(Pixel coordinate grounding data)
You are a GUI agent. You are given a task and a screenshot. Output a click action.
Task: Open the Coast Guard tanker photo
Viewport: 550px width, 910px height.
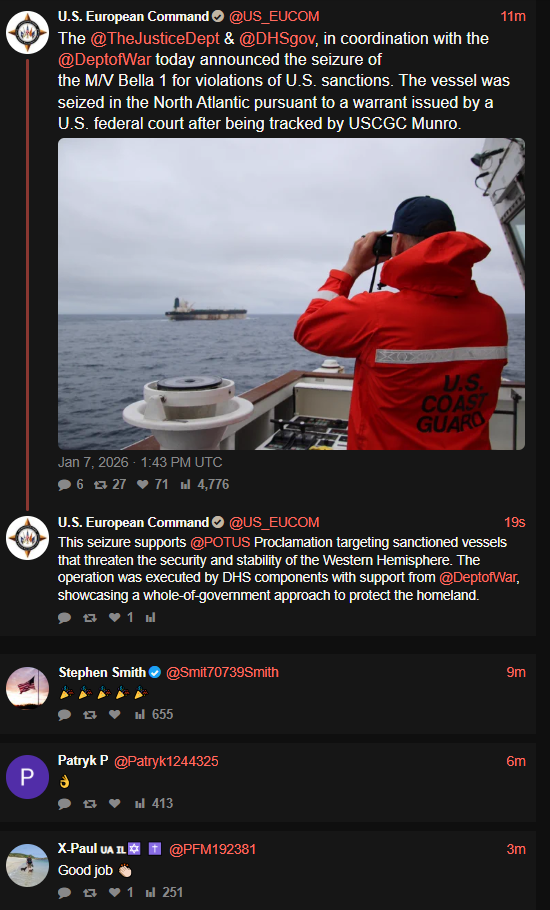[291, 294]
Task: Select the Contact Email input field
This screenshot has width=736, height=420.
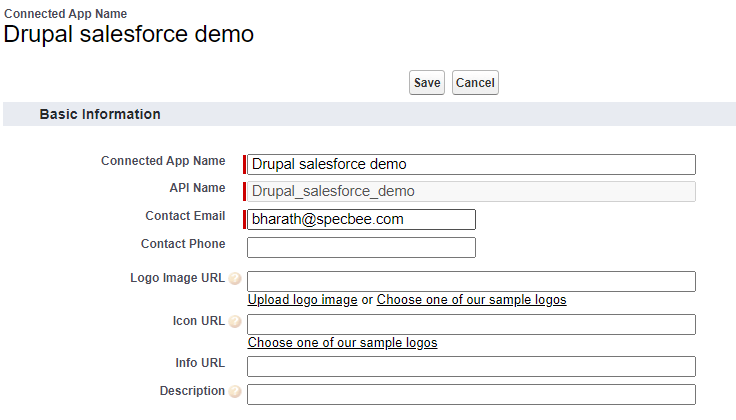Action: 361,220
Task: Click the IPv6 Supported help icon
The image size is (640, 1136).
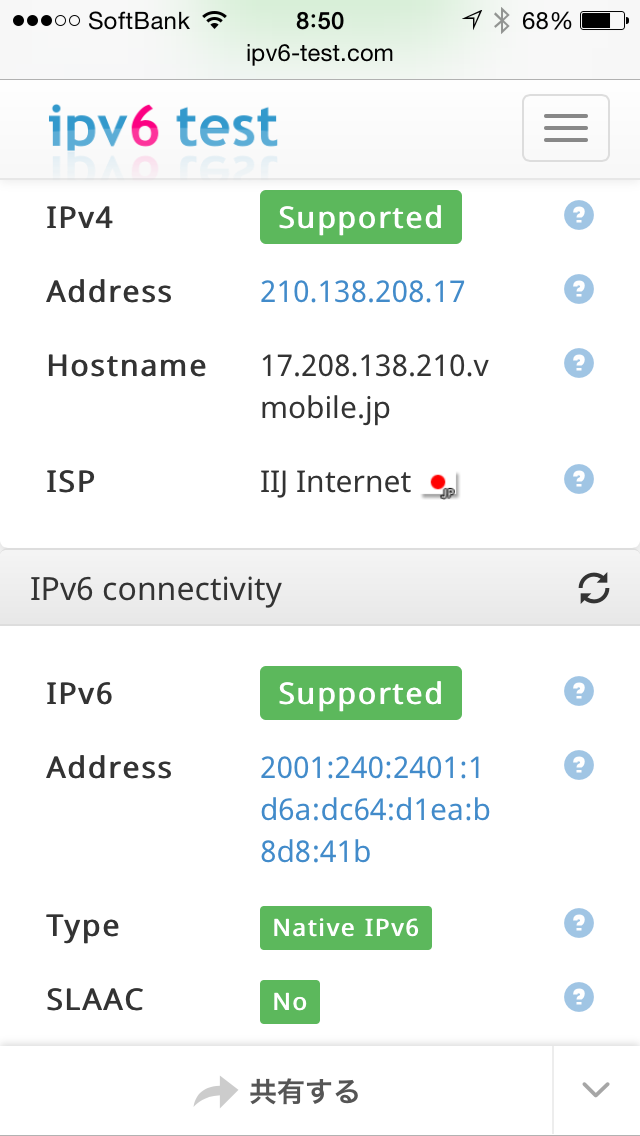Action: (578, 691)
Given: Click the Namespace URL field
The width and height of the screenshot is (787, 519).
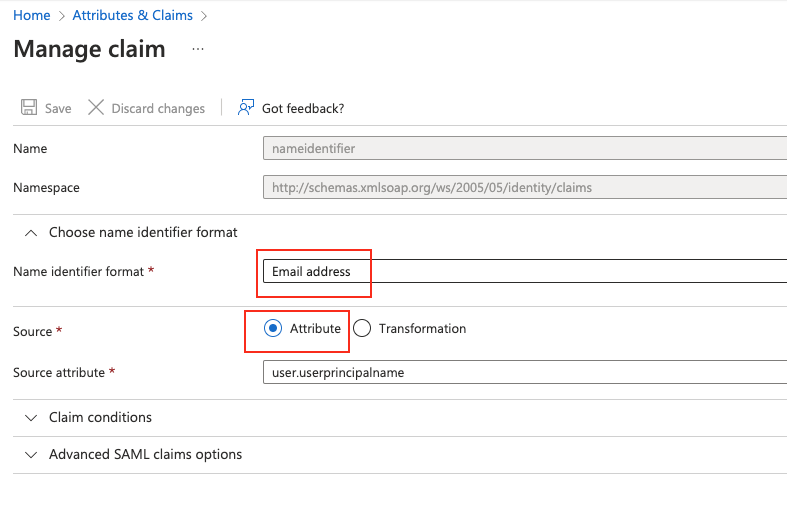Looking at the screenshot, I should point(524,187).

> YOUR TASK:
Lines containing the word "field": copy every one of them from the records above.

> EXERCISE SOLUTION:
Task: Select the Contact Email input field
Given: Click the Namespace URL field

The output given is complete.